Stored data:
##############################

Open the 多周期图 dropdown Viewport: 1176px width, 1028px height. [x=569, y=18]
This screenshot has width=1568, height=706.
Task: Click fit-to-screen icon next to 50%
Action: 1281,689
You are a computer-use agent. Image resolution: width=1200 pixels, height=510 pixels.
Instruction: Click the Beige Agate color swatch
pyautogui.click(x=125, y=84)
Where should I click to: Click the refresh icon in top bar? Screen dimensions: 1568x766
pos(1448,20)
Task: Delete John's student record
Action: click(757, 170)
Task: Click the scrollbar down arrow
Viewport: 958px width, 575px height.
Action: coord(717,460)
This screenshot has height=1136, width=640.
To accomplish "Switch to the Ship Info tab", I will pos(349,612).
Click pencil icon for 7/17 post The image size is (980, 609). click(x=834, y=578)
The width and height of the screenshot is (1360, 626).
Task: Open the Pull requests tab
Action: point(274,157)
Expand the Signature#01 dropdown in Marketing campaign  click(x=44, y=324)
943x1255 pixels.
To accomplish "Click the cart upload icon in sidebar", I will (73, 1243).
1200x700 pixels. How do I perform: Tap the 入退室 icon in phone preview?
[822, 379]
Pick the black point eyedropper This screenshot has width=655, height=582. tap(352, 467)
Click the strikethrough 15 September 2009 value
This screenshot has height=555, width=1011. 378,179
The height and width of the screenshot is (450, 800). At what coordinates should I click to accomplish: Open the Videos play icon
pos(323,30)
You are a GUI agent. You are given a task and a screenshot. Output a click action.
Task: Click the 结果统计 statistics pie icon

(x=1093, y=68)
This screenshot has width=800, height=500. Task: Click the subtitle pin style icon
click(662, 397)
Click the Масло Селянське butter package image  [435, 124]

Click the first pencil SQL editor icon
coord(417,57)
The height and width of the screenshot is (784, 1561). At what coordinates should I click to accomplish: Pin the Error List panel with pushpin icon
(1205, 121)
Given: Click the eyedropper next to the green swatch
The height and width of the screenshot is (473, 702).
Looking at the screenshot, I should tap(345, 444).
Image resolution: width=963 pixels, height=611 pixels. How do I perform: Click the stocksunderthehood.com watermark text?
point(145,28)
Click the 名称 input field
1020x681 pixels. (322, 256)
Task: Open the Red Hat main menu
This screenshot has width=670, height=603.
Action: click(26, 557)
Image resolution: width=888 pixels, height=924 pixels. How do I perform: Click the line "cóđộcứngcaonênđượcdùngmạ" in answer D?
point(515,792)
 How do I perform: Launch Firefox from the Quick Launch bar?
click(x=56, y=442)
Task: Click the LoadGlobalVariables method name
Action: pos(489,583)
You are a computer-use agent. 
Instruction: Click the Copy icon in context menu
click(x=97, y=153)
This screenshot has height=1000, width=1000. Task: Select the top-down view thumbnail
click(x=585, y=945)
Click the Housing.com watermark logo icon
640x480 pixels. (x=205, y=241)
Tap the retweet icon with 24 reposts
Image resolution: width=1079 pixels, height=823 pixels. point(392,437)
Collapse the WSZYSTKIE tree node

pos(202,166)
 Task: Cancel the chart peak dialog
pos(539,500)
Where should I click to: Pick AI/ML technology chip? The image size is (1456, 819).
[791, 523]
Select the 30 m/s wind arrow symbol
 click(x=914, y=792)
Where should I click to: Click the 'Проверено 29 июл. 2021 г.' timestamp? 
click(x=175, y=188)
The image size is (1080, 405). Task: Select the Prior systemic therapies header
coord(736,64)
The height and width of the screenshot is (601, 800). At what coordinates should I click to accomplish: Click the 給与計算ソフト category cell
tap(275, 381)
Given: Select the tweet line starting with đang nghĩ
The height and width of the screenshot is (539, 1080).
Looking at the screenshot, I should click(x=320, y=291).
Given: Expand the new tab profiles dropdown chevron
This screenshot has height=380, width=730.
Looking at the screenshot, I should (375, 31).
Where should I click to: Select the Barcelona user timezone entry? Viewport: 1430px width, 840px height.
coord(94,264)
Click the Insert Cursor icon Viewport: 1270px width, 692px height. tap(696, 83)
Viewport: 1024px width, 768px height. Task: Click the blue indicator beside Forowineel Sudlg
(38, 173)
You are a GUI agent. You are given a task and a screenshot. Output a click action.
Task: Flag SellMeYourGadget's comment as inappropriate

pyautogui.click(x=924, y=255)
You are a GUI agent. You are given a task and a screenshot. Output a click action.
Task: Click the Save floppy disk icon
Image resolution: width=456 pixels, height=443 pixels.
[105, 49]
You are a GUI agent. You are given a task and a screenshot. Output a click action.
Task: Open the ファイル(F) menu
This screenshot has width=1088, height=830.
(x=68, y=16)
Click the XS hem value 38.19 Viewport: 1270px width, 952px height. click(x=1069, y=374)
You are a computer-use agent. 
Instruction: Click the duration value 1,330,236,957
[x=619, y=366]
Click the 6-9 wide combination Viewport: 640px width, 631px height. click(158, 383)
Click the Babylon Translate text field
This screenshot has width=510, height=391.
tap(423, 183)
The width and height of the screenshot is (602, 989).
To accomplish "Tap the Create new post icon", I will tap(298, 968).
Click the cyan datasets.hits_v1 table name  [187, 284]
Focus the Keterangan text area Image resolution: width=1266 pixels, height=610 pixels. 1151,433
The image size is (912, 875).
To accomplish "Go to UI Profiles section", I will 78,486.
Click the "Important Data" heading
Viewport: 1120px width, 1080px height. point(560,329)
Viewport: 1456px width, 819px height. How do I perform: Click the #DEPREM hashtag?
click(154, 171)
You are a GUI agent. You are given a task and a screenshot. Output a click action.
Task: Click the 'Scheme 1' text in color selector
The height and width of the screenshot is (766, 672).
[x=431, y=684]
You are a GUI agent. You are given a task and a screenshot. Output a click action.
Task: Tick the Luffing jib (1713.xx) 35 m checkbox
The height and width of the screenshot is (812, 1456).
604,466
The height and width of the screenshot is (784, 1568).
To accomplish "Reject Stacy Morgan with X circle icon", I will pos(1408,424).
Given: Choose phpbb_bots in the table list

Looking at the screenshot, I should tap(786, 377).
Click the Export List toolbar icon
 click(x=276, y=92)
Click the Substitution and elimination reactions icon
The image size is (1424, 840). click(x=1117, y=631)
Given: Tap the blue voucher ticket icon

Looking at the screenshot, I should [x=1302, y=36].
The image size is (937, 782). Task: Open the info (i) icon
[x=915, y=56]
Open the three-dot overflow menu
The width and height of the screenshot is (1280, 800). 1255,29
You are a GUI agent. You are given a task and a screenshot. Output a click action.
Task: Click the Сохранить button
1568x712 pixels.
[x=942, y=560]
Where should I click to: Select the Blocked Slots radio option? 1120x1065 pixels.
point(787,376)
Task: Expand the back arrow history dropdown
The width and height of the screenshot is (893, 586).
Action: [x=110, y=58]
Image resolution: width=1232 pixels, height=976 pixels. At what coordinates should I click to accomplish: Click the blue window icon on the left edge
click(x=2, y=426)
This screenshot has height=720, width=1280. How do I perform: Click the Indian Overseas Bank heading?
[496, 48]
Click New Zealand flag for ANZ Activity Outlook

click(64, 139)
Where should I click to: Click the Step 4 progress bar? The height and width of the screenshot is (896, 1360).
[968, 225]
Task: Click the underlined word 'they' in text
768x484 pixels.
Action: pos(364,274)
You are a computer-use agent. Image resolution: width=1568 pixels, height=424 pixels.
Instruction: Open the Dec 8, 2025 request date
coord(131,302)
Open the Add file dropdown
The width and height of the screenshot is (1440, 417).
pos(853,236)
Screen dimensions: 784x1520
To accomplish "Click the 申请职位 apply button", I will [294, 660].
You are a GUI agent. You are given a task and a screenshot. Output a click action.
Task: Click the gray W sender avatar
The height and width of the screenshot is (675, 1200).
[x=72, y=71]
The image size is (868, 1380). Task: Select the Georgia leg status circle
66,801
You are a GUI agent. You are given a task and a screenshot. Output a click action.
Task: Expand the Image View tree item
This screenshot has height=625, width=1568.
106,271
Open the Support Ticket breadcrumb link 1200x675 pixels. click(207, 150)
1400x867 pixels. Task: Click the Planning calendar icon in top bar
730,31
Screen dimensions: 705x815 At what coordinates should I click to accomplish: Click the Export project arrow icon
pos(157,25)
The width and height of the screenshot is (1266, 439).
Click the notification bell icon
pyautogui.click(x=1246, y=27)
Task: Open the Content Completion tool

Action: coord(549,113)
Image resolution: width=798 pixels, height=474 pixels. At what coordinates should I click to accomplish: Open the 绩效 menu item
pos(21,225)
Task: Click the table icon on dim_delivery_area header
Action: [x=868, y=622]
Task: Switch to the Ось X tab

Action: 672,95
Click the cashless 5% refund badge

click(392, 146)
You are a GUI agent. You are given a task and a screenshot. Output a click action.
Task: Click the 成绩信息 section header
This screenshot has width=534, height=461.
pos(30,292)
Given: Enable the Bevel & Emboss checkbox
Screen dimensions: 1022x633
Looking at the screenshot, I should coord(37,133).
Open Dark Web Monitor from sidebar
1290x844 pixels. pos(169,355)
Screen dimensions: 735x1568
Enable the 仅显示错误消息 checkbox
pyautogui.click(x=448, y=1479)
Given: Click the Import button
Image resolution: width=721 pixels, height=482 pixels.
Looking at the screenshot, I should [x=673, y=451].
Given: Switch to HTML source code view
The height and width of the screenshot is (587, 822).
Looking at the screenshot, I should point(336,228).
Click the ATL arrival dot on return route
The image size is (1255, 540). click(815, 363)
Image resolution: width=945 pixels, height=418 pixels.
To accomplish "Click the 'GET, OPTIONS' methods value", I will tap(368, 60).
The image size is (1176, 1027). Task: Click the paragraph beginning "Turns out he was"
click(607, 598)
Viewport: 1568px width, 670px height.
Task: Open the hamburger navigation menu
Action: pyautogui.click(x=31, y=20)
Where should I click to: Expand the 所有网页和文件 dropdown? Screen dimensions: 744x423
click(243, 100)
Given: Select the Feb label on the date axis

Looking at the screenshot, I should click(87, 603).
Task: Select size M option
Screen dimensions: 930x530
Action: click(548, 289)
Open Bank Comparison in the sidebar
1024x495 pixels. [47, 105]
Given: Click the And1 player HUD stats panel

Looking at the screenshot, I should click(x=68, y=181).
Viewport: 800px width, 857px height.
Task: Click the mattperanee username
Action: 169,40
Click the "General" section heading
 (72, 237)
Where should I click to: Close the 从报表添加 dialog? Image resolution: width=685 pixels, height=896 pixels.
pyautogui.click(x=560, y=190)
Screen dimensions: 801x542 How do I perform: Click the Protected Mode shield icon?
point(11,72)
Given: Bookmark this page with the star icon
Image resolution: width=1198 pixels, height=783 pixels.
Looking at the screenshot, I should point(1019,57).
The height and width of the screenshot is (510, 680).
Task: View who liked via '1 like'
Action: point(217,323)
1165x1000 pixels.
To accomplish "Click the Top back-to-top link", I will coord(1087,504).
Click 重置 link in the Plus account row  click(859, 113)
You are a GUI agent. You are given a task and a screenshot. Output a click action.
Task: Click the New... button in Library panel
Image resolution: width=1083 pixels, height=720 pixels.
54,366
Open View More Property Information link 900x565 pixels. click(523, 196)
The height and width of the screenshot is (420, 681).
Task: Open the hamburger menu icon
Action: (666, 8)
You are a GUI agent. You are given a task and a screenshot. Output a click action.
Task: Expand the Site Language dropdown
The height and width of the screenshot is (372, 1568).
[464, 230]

##############################

The required output is every line above from the one with "This screenshot has height=380, width=730." down to the one with "Click the Insert", restated word for word, ends included.

Completed exercise:
This screenshot has height=380, width=730.
Looking at the screenshot, I should (375, 31).
Where should I click to: Select the Barcelona user timezone entry? Viewport: 1430px width, 840px height.
coord(94,264)
Click the Insert Cursor icon Viewport: 1270px width, 692px height. tap(696, 83)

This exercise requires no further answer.